Work to complete — Count how many lines hold "This" in the records, and respond with that number by itself.

Stored data —
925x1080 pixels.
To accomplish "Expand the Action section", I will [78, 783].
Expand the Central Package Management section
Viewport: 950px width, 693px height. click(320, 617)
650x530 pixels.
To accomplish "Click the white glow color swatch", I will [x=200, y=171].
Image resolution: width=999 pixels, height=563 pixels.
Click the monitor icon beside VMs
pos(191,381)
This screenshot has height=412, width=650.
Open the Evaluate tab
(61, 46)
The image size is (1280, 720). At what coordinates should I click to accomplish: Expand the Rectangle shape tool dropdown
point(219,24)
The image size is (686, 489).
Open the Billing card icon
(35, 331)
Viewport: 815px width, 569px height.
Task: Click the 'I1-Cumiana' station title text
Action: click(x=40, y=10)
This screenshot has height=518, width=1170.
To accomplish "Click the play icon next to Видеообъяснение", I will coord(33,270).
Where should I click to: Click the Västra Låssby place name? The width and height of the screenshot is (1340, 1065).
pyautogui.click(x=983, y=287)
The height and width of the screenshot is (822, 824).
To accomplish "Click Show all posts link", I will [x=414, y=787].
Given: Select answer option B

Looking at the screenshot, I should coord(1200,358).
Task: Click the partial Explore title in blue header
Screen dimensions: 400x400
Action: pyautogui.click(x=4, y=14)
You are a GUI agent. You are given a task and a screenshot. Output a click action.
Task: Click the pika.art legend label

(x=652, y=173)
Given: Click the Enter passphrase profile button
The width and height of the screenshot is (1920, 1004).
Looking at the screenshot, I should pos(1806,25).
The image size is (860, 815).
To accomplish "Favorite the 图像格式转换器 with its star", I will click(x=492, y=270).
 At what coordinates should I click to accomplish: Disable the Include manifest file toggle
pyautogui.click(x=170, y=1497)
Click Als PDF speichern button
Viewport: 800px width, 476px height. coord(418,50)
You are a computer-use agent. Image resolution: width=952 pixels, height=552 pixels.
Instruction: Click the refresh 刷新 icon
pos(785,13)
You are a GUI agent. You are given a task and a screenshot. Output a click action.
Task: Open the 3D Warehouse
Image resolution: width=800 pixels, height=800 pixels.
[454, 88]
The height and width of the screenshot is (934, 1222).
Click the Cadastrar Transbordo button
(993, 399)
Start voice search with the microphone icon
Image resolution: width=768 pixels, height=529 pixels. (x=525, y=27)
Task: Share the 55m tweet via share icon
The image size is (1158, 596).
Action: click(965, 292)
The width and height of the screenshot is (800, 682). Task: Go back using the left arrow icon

Result of the exercise — 2